▶ **Data shown**:
********

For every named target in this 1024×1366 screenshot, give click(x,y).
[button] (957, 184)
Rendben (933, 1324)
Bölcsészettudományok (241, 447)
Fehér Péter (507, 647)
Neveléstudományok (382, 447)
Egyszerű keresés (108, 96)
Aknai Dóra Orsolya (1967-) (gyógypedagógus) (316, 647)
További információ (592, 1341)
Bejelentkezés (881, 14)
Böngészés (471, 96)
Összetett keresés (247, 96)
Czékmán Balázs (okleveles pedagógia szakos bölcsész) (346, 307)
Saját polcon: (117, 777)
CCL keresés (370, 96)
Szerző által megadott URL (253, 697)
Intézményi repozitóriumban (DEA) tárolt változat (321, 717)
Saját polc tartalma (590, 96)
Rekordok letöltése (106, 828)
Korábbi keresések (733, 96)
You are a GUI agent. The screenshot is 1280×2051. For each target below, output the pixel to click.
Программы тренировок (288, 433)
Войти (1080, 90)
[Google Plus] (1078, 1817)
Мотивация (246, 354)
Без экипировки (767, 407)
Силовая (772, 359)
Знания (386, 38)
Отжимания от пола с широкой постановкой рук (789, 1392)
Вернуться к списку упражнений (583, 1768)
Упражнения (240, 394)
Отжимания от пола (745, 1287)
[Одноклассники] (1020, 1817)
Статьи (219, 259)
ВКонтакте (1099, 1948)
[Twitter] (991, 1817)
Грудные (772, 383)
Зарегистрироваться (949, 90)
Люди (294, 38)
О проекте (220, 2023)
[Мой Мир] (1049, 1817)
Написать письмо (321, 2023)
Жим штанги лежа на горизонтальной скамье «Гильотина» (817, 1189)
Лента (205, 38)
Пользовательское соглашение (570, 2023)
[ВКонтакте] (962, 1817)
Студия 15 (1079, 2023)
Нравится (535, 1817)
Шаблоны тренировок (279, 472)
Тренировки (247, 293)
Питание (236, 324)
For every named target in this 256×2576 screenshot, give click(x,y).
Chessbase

********

▶ **Problem to work on**: Look through the entries. Copy out each line with "пола" in it.

▶ **The answer**:
Отжимания от пола с широкой постановкой рук (789, 1392)
Отжимания от пола (745, 1287)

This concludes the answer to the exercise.